# mind training?



## undeadcheese (Mar 28, 2007)

In a class I recently took at school I Recently saw a video on how the brain interacts with the muscles.  To summarize Stanford Psychology Proffessor Phillip Zimbardo found that when you are immagining practicing an activity,  the muscles fire in the same sequence as when you are physically practicing te same activity, due to the brains innability to distinguish real stimmulus from immaginary.  What are your thoughts on this ?  And how  would you apply it to  your art?


----------



## Shaderon (Mar 28, 2007)

I know i'm not a Karate person but I do know this works.  I am a student of metaphysics and have looked at various experiments, and have carried out my own using this.   You do have to imagine yourself in the situation though, and not just see yourself from the outside doing it.  

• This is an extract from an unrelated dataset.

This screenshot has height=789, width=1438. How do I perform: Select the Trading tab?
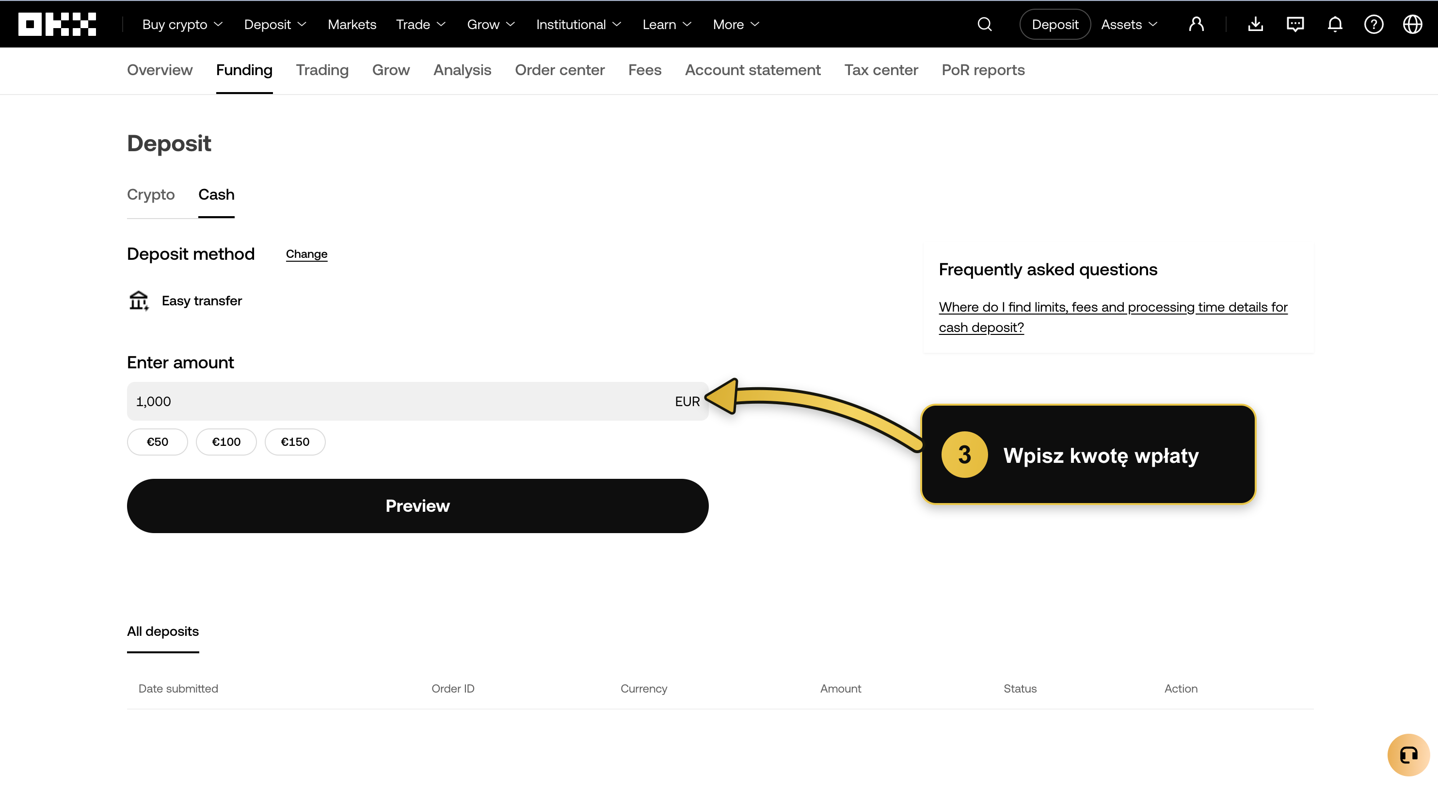(322, 70)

Personally how I apply it, I sit at work and in quiet moments I shut my eyes and go over techniques we've done in class, I imagine myself doing them,.I'd go as far as saying it's a meditation of sorts (There's lot of different types).  Sometimes in bed if I can't get to sleep, I will do my patterns in my head, it's helped me remember them and it's also helped my stances and arm positions.

Sometimes in class, when we do something new, I will stand and watch someone else doing it first, I will do it quickly in my head and then have a go... e.g. jumping kicks, it looks like I'm psyching myself up, but I'm actually doing a virtual jump in my head, after that, it feels less awkward.


----------



## Yeti (Mar 28, 2007)

While I definitely agree that mental imagery goes a long way (and use it as a tool myself), there is an inherent danger as well. There is a HUGE difference between holding and image in your mind that you are doing something and the body actually doing it. Balance, coordination, timing, distance and "feel" are the physical components that build muscle memory to supplement mental imagery. The mind and body must work together. 

Not that you implied this, but to think that just because you've gone through a technique 100 times in your head, that you know it cold, is a bad mistake.  I for one have been guilty of this from time. For example, if a new technique is made up of a handfull of techniques that I already know, I'll tell myself it's easy...it's just X+Y+Z.  BUT...when I go to do that new technique, it's almost never as easy as I think...sometimes painfully opposite! Mental imagery is a part to the whole. 

Good post!


----------